The most complex products with a high level of added value in the structure of our exports (equipment, machinery, and appliances) fell from $4.3 billion in 2005 to $3.82 billion in 2021 ($2.15 billion in 2023).

In terms of the "miscellaneous" indicator, deliveries in the period 2005-2021 increased from $1 billion to $1.4 billion. Judging by this indicator, Ukraine exported the most weapons in 2013 - up to $2.51 billion, i.e. on the eve of the Russian aggression that began in 2014 with the occupation of Crimea (it should be noted that the "miscellaneous" category includes not only weapons).

The change in the structure of the economy from modern, industrial to archaic-service, pre-industrial, has led to significant transformations of all the fundamental elements of society, the state, productive forces, relations to the means of production, the nature of national income distribution, and the systemic interaction between the base and the superstructure.
The archaic economy has also shaped the archaic character of political elites, with a developed clientelism, when the government is a client of oligarchs, and expert groups are clients of both of these driving forces.

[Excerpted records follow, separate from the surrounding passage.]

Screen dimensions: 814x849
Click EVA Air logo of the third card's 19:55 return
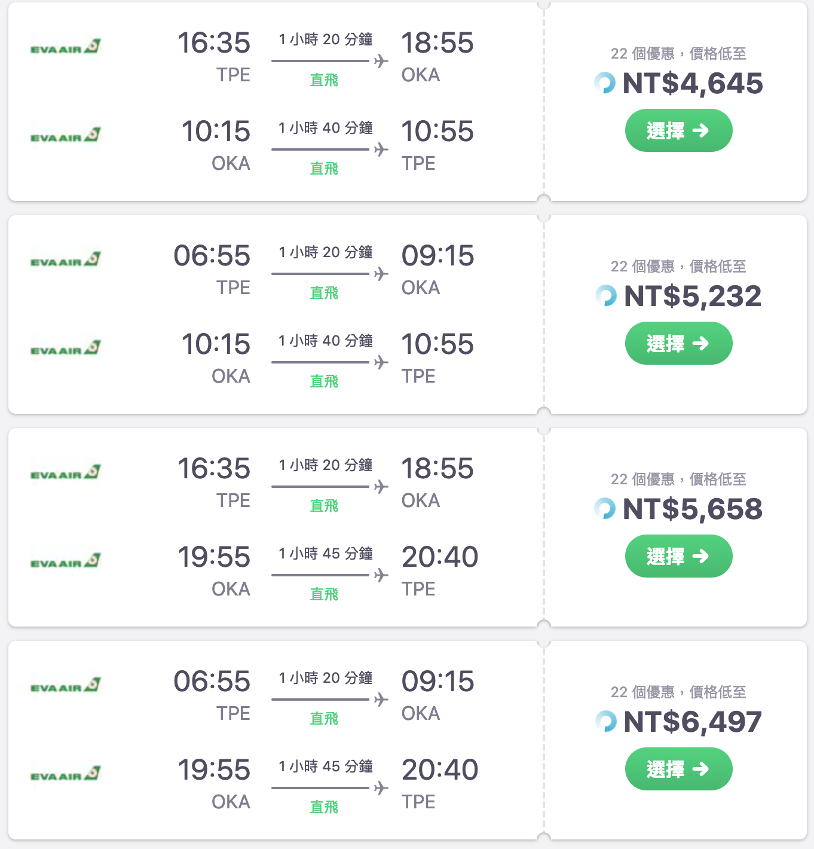tap(66, 561)
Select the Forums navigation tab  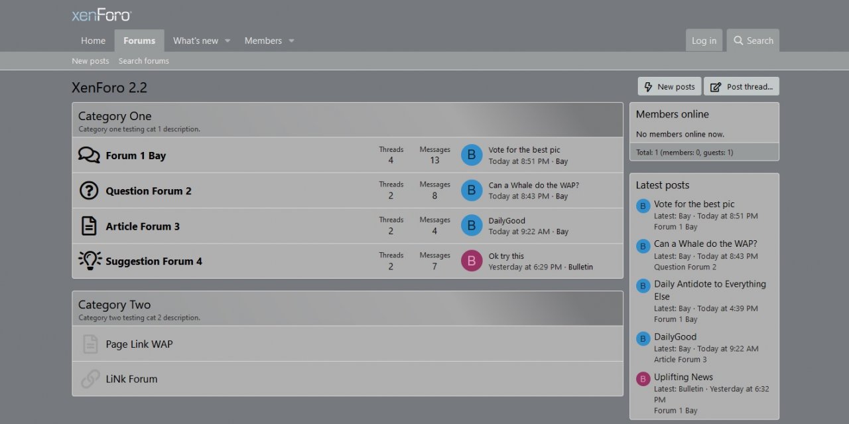(139, 40)
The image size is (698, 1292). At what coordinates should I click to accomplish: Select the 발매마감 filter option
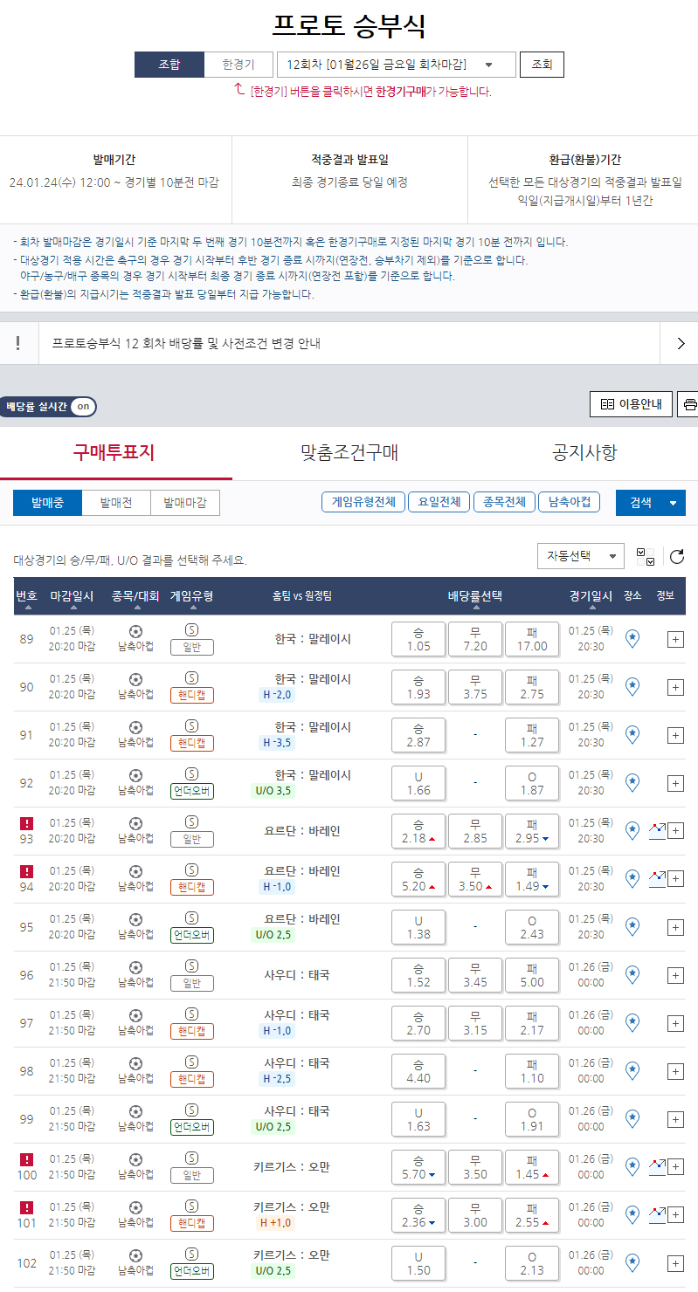(x=184, y=503)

A deep crisis of the productive forces of the economy began, manifested in such destructive processes as deindustrialization, the crisis in the energy sector (even before the war), transportation systems, and critical infrastructure.

The domino effect of this led to labor migration and a demographic crisis: the system was actually "pushing" "excess" labor out of the economy.

The urban crisis in the large megacities of the East and South, which were focused on industrial development, was also intensifying.

Structural transformations covered almost all components of national life: ecology, ideology, cultural codes, information flows, and most importantly, they led to an archaic positioning in the global coordinate system with inexorable consequences of such changes.

In this context, the raw material model of the economy has entered an irreversible spiral of transformation: the stronger the raw material specialization, the deeper the industrial and urban crisis, the more toxic the new factors of archaization, and the stronger the raw material specialization.

War, like any crisis, can change these developmental dynamics. A natural process of deoligarchization has already begun, so to speak. Problems with port logistics are forcing businesses to look for ways to process raw materials domestically. A number of projects have already been launched to produce biofuels and biogas.

The army's need for weapons has given a significant impetus to the development of the military-industrial complex and industry in general. The government has also created demand for industrial innovations. Now, the main thing is that all these changes become politically crystallized in the form of realistic and effective development programs that will be implemented.